辰吉の次男・寿以輝に難題「試合開催の会場がない」

2016年01月17日 10時00分

辰吉寿以輝

 元WBC世界バンタム級王者“浪速のジョー”こと辰吉丈一郎(45)の次男、寿以輝(19=大阪帝拳)は昨年4月にプロデビューを果たし、3戦3勝の成績で終えた。

 

 昨年は7月の2戦目の前に自転車で転倒するアクシデントがあり、予定より1試合少なかった。アマ経験のない寿以輝に何より必要なのは実戦の経験。

 

 そのため、大阪帝拳の吉井寛会長は「2016年は、できれば5試合はやらせるようにしたい」との青写真を語る。

 

 ところが、ここで大きな問題が立ちはだかる。「ハコ(試合開催のための会場)が、ホンマにないんですわ…」(吉井会長)

 

 寿以輝のデビュー戦は、WBC世界バンタム級王者・山中慎介(33=帝拳)の前座としてエディオンアリーナ大阪第1競技場で行われた。

 

 7月の2戦目は、なみはやドーム。12月の3戦目はエディオンアリーナ第2競技場だった。次戦となる4戦目は今年3月下旬の見込み。年間5試合となると、その後、約9か月で4試合をこなすハイペースでの消化が必要になるが、スケジュールは全くの白紙だ。

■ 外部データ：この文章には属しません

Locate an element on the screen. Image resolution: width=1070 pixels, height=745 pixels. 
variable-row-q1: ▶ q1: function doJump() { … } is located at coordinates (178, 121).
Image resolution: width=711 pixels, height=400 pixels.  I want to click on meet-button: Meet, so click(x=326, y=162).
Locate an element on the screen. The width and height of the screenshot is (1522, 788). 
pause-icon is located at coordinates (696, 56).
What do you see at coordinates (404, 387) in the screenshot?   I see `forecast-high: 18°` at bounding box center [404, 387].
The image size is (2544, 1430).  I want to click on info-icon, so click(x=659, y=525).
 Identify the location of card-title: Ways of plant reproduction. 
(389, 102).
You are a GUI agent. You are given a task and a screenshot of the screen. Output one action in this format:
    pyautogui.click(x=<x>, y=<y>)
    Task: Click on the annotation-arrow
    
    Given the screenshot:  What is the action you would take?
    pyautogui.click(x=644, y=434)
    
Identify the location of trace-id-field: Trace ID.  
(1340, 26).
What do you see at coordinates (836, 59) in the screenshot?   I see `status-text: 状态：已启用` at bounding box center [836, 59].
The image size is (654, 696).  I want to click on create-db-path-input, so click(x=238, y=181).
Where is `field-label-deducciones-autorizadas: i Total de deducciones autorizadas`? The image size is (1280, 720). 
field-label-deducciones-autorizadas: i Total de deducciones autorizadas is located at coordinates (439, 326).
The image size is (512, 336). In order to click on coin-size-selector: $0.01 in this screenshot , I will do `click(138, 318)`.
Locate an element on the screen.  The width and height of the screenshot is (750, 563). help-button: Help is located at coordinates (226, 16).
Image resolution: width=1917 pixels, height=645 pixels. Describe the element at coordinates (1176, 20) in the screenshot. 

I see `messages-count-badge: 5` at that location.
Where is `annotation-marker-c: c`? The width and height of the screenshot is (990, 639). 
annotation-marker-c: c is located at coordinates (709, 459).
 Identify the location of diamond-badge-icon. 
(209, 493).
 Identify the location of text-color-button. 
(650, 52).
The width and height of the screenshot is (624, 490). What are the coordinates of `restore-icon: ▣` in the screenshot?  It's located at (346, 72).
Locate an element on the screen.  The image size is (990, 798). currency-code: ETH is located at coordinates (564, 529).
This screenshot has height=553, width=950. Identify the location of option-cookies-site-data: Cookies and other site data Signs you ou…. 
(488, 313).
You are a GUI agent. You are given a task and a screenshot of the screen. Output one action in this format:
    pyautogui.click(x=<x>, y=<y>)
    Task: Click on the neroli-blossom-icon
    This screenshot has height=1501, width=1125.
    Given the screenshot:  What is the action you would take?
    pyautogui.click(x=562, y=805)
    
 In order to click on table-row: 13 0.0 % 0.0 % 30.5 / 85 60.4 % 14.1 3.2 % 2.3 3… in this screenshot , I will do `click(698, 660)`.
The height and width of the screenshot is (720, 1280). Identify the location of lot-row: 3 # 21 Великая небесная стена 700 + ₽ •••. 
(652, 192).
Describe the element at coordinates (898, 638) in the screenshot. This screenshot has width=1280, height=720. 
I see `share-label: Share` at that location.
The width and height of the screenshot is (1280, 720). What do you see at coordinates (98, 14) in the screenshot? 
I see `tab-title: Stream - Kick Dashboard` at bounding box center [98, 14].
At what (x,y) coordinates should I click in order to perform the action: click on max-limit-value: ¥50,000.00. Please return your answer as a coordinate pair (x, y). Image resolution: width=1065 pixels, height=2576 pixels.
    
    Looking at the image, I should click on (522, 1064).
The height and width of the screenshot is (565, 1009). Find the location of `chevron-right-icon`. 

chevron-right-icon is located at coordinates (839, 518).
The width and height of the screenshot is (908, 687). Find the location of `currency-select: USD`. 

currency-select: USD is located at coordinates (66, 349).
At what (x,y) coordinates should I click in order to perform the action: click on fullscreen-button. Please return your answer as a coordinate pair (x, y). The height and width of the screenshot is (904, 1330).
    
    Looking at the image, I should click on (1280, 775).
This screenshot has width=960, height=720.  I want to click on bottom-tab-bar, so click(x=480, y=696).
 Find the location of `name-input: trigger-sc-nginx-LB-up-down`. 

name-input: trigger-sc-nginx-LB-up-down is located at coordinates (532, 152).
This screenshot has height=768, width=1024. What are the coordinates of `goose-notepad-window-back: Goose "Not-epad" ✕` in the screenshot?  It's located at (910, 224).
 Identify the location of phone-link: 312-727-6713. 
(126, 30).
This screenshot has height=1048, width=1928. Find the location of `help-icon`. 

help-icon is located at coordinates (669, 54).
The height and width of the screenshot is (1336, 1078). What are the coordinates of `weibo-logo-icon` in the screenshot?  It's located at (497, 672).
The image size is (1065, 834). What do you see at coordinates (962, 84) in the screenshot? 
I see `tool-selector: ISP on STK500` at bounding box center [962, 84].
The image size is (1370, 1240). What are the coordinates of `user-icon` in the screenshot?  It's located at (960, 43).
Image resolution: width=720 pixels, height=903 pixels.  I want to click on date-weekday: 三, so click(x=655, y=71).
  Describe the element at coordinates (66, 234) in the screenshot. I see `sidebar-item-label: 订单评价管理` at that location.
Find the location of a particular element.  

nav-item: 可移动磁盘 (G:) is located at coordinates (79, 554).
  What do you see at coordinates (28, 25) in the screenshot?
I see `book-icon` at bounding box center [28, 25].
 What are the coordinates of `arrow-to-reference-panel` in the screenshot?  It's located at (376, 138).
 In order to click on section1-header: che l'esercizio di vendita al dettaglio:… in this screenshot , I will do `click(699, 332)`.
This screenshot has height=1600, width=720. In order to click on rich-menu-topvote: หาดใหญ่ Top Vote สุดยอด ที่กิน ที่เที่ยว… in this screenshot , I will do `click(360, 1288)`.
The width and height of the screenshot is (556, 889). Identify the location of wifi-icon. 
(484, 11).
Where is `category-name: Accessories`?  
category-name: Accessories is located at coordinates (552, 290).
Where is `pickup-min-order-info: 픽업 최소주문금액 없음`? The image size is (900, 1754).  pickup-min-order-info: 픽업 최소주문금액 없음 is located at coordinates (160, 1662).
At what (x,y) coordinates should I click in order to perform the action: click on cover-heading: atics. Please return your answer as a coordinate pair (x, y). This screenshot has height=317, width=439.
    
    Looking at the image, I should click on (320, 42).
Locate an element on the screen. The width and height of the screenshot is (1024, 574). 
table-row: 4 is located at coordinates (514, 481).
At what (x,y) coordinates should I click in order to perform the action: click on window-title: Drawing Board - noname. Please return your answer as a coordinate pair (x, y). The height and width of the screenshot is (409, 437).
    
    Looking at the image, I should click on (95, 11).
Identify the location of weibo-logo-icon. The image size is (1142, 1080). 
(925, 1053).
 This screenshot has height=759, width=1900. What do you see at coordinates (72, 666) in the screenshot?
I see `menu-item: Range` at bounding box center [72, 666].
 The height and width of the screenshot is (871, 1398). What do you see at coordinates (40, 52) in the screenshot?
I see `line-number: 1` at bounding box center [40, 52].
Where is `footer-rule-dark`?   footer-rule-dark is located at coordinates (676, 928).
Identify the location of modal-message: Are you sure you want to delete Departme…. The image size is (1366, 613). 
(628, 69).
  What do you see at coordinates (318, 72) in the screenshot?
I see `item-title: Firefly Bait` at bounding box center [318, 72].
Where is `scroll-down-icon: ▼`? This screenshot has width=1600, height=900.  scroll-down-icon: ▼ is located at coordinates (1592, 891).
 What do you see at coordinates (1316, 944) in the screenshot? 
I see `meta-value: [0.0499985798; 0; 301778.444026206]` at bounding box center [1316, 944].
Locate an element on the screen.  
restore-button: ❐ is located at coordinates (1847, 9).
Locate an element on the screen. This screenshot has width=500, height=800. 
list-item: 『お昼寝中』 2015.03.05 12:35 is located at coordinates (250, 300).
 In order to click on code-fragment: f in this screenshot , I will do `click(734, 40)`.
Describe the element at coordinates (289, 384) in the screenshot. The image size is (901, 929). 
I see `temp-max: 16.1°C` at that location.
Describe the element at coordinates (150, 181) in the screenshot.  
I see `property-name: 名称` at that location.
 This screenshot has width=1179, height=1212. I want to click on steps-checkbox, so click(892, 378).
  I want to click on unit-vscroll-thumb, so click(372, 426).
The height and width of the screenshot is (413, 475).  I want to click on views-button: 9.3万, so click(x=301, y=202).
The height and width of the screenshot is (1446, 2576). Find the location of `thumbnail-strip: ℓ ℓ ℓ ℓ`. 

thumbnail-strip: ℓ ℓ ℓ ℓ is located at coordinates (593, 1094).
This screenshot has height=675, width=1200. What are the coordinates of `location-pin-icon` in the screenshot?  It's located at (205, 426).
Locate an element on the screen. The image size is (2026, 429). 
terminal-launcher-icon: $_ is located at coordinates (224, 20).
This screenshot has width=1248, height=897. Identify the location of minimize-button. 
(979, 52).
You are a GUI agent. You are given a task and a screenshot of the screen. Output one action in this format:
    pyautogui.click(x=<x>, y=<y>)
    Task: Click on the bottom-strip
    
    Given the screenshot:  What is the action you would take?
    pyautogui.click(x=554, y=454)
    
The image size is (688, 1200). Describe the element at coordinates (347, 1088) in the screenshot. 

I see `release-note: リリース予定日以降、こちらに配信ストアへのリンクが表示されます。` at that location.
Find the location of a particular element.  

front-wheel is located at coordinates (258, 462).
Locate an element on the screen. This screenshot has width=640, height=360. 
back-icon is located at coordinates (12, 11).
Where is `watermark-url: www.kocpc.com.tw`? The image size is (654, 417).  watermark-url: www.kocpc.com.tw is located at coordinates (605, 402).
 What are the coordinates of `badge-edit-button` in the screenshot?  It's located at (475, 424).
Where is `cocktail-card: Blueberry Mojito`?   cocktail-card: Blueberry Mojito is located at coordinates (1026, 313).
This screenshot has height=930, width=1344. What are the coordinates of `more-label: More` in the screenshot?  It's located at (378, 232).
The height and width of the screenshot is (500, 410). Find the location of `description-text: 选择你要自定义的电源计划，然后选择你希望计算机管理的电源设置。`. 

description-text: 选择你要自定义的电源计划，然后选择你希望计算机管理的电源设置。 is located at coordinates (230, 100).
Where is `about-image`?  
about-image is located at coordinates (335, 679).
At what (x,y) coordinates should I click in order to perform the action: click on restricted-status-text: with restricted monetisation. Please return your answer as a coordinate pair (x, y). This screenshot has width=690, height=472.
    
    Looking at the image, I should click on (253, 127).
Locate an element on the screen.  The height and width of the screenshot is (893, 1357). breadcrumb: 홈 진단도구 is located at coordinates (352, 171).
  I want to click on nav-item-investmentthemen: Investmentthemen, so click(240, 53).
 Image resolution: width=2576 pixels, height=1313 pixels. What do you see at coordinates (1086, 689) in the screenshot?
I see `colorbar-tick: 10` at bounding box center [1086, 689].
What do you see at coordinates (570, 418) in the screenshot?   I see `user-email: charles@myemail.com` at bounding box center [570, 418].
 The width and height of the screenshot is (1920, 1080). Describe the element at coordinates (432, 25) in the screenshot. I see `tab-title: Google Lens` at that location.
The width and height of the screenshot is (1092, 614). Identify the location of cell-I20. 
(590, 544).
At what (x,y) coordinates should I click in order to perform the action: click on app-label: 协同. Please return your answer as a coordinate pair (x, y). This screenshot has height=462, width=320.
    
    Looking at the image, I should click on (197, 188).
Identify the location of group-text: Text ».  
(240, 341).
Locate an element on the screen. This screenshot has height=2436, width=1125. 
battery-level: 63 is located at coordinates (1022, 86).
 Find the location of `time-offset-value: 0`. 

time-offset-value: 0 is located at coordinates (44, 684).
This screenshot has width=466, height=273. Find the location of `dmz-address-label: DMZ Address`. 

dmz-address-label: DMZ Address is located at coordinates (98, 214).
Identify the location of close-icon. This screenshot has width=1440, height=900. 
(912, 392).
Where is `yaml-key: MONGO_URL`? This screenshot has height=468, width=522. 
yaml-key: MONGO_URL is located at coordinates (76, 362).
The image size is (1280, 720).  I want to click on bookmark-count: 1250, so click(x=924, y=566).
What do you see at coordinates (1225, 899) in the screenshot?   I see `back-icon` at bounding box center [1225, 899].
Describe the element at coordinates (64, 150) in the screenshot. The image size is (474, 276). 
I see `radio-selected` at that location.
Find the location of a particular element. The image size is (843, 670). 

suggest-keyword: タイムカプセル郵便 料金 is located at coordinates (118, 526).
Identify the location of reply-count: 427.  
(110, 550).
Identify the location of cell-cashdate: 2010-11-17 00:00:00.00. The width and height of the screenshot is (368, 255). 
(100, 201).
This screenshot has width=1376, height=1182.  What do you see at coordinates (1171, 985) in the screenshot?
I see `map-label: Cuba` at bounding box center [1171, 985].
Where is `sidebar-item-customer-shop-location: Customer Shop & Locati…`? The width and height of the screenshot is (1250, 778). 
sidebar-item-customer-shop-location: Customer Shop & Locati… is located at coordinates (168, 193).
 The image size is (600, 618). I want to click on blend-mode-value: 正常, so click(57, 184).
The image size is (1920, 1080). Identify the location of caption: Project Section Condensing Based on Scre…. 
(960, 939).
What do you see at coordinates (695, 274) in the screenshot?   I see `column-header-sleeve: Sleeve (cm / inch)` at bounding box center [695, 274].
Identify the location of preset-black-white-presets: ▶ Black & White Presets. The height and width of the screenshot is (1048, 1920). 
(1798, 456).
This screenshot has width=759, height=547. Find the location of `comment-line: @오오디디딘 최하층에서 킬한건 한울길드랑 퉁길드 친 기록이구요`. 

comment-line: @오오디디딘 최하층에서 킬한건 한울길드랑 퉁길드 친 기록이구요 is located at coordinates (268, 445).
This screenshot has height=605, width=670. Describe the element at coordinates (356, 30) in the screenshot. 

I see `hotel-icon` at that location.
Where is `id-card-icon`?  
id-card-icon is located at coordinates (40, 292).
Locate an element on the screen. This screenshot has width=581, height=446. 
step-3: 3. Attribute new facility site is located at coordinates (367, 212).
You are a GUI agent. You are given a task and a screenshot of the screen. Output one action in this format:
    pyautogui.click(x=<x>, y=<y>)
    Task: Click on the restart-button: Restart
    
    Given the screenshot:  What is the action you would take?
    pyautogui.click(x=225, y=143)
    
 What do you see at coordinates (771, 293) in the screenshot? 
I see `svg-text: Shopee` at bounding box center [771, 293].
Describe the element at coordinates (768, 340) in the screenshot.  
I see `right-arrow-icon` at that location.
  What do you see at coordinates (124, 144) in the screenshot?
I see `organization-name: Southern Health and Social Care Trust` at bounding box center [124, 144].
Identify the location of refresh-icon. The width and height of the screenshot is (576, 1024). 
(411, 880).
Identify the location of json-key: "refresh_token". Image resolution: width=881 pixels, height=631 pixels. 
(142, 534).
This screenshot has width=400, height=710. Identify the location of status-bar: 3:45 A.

 理由は前述の吉井会長のボヤキの通り、会場の確保ができていないから。「東京には格闘技の聖地ともいえる後楽園ホールがあるからいいけど、関西にはそれに相当する所がない。基本的に公共の施設を借りることになるから、何か月も先の分まで予約ができないんです」(同会長)

 

 試合会場が確保できないことには対戦相手との交渉をまとめることもできない。そんな状況で4月以降に4試合をこなすのは至難の業だ。

 

 そこで吉井会長は「試合をやるのは大阪で、というこだわりはありません。どこか東京や関東の興行で、いいお話があれば声をかけてほしいですね」と訴えている。